In der Küche goss er den restlichen Rotwein in die Spüle. Draußen wurde es schon dunkel. Ein Blick auf die Uhr zeigte ihm, dass er fast drei Stunden geschlafen hatte. Aber das machte nichts, schließlich war Wochenende, und er konnte so lange auf dem Sofa schlafen, wie er wollte. Und jetzt hatte er Hunger.

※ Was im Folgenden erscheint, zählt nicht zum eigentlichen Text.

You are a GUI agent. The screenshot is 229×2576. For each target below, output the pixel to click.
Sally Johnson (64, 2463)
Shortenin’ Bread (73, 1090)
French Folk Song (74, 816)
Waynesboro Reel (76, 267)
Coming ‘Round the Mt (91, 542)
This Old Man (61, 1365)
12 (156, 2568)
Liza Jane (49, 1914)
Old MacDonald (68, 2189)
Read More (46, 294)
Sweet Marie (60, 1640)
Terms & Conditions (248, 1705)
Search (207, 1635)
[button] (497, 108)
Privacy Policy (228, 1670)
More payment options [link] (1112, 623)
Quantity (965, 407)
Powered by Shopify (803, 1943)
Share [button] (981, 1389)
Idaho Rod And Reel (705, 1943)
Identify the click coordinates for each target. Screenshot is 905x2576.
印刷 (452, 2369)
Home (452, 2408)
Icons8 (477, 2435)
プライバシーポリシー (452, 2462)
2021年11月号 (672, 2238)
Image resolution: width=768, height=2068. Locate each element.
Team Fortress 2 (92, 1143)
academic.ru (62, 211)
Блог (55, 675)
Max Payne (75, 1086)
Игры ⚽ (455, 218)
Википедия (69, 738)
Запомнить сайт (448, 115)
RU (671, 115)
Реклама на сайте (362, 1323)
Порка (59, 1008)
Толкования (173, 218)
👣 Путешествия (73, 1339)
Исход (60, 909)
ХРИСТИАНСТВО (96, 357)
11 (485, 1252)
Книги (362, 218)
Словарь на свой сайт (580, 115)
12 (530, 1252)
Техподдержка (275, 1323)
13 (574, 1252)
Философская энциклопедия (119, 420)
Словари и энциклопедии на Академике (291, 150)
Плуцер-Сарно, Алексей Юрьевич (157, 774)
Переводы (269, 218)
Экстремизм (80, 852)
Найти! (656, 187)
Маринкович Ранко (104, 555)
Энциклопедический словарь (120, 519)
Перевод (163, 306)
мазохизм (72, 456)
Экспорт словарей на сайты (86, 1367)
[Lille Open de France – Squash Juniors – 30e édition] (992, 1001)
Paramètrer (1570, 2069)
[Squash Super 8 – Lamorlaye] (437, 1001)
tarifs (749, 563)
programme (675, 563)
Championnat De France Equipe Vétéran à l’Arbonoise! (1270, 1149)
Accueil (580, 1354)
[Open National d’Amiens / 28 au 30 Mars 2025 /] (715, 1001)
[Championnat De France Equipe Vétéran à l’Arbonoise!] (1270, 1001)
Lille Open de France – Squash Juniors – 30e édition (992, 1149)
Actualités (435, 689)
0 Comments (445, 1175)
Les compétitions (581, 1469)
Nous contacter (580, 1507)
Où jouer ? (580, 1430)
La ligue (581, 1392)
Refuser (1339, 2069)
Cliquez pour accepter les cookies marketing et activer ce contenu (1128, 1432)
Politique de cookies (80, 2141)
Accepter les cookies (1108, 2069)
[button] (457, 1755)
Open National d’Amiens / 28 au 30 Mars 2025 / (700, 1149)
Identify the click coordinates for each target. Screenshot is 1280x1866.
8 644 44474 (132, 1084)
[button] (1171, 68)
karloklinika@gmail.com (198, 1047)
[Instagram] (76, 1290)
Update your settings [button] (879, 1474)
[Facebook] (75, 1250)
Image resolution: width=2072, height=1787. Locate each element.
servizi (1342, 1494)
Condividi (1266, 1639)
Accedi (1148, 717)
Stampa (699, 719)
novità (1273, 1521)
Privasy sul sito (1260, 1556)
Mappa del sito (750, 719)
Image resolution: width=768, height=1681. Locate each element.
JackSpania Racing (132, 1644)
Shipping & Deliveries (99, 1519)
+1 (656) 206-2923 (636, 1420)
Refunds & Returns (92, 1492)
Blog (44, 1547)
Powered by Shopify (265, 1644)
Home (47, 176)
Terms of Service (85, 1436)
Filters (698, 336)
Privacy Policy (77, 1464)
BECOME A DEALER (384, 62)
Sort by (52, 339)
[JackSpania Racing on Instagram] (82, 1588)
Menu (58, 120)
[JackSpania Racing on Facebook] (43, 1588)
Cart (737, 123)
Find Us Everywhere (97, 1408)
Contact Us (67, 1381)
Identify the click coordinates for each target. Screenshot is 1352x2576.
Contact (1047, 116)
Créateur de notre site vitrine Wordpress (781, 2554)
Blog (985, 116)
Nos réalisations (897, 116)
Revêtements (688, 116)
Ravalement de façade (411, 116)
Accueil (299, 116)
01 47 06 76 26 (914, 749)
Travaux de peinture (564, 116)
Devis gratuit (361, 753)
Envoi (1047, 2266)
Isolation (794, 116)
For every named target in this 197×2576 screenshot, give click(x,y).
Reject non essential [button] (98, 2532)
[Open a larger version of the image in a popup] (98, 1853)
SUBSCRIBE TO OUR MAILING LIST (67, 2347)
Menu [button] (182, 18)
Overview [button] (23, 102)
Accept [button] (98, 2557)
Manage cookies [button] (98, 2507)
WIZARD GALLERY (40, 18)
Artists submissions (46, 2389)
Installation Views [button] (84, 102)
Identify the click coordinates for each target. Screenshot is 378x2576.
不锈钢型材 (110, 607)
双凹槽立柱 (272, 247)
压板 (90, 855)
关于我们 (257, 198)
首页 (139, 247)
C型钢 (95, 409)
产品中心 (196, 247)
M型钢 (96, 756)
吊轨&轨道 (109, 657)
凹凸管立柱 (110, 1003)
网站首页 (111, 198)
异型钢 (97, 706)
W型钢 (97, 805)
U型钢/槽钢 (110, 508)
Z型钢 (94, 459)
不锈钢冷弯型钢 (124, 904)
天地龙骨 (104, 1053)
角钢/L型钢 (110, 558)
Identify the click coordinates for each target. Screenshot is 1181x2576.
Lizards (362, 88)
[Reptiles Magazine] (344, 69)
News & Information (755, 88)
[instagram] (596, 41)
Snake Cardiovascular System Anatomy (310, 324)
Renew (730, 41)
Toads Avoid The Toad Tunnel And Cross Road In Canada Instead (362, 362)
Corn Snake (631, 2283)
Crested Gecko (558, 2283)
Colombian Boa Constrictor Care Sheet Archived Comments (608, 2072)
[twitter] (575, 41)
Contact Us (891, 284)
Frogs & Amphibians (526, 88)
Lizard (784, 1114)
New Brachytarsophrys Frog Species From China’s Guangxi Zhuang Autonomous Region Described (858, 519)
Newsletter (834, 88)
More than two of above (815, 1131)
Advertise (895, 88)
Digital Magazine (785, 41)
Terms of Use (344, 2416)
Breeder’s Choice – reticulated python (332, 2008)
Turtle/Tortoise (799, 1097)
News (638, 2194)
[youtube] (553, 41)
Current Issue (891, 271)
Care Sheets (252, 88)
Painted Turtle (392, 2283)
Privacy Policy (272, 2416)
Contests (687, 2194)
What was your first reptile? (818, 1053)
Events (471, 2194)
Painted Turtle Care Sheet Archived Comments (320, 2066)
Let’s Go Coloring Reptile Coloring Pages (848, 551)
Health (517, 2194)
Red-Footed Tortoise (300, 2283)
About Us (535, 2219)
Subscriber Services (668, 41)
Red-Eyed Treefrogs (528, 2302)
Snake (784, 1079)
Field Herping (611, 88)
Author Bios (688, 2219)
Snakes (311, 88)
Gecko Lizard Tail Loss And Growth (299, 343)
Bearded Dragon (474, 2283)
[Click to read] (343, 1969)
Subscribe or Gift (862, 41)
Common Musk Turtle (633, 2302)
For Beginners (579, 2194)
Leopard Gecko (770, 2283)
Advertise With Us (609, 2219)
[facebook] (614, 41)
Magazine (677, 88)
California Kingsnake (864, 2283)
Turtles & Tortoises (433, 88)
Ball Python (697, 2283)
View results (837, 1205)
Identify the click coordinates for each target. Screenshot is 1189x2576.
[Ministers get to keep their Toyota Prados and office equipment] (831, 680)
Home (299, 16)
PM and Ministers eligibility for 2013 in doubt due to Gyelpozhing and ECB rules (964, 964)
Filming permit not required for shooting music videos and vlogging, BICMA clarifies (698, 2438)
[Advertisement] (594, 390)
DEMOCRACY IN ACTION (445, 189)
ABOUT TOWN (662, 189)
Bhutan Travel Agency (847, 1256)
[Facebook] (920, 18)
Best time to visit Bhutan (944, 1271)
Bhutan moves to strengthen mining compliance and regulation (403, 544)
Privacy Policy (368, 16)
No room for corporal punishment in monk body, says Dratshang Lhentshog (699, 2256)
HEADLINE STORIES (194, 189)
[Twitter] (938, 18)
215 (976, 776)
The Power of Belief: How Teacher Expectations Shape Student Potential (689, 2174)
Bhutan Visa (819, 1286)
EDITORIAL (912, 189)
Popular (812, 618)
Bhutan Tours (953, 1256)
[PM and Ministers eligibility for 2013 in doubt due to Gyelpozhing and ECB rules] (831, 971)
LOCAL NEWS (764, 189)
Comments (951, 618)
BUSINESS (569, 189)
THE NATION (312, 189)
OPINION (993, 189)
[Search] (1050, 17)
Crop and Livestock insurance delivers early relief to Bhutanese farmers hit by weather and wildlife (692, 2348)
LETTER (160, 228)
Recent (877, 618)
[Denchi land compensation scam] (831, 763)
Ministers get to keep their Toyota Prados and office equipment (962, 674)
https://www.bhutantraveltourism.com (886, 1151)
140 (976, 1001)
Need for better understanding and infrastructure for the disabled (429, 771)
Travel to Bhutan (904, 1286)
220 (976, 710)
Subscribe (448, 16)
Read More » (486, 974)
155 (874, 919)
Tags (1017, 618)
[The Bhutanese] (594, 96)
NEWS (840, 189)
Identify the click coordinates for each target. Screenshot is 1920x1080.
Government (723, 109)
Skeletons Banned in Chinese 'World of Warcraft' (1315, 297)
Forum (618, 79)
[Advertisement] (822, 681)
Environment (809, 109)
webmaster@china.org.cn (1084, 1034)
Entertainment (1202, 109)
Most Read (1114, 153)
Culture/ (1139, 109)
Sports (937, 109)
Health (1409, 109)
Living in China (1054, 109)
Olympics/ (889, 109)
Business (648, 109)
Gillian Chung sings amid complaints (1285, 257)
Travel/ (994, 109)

Matthias Hase dachte über den weiteren Verlauf des Abends nach. Er hatte zwei neue Namen  – Gurich und Sagorski. Da er diese Frau Gurich nicht kannte, würde er zuerst Nachforschungen über die Heimleiterin anstellen, auch wenn noch nicht entschieden war, ob er sie überhaupt bestrafen wollte. Darüber konnte er sich später noch Gedanken machen.

Sagorski

Obwohl es ein seltener Name war, spuckte das Internet-Telefonbuch hunderte von Einträgen zu dem Namen aus. Matthias betrachtete die rosa unterlegte Seite und überlegte dabei, wie er die Trefferzahl eingrenzen konnte. Der Vorname der mopsgesichtigen Frau wollte ihm noch immer nicht einfallen, aber vielleicht wohnte die Heimleiterin noch in der Nähe des ehemaligen Kinderheims. Mit der Umkreissuche fand er drei Sagorskis, allerdings alle drei mit männlichen Vornamen. Das musste jedoch nichts bedeuten, denn oft wurde nur der Name des Mannes in die Telefonbücher eingetragen. Schnell kritzelte Matthias Adressen und Telefonnummern auf einen Zettel und schaute dann bei Google Maps nach, wo die drei wohnten. Morgen war Sonntag. Er würde genug Zeit haben, der Reihe nach zu den drei Häusern zu fahren und zu schauen, ob »seine« Frau Sagorski dabei war. Ein Vorwand, um an der Tür zu klingeln und, falls sie nicht selbst öffnete, nach ihr zu fragen, würde sich auch noch finden. Alles zu seiner Zeit. Auch die Entscheidung, ob die Heimleiterin ebenfalls bestraft werden sollte, ließ Matthias Hase offen. Seine innere Stimme würde es ihm sagen, wenn er ihr gegenüberstand.